▶ **WORK TO COMPLETE**
Return exactly the lines from the one that contains "Where should I click to: Open" up to the last line of the listing, and nothing else.

▶ **DATA PROVIDED**
☆ ☆ ☆ ☆ ☆ ☆ ☆

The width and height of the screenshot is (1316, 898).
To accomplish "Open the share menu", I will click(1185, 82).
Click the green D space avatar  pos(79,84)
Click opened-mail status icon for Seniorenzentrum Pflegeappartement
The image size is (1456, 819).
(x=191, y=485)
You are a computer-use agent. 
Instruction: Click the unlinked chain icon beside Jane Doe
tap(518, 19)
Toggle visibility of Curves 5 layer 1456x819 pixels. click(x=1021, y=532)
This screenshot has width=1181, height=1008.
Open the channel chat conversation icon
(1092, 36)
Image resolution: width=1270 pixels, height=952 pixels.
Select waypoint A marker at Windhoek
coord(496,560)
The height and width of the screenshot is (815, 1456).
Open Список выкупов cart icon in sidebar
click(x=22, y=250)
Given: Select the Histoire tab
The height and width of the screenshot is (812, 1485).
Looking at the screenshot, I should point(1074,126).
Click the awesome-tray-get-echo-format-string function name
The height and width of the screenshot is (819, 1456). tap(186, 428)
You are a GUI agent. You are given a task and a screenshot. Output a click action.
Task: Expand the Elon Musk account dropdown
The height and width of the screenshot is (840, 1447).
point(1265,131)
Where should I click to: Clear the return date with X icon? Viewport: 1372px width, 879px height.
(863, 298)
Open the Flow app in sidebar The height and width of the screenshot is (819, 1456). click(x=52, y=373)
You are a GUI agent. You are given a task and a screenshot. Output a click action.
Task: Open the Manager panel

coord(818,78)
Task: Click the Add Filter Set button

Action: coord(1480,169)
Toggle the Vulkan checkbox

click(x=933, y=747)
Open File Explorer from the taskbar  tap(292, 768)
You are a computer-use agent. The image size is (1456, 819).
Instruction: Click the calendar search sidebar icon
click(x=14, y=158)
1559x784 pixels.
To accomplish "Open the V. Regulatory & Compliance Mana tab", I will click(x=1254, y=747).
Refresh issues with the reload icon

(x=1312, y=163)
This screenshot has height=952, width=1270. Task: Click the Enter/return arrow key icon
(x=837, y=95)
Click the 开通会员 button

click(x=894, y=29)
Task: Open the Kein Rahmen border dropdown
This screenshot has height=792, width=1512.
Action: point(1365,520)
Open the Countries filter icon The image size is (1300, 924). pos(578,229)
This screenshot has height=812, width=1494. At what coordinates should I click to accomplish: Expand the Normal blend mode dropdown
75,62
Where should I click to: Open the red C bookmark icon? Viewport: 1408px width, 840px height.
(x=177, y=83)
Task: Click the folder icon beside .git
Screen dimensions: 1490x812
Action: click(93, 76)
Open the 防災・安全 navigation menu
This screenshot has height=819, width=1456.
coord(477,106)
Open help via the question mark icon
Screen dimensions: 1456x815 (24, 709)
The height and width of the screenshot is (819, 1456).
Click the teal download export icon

☆ ☆ ☆ ☆ ☆ ☆ ☆

▶ **ANSWER SECTION**
Where should I click to: Open the red C bookmark icon? Viewport: 1408px width, 840px height.
(x=177, y=83)
Task: Click the folder icon beside .git
Screen dimensions: 1490x812
Action: click(93, 76)
Open the 防災・安全 navigation menu
This screenshot has height=819, width=1456.
coord(477,106)
Open help via the question mark icon
Screen dimensions: 1456x815 (24, 709)
The height and width of the screenshot is (819, 1456).
Click the teal download export icon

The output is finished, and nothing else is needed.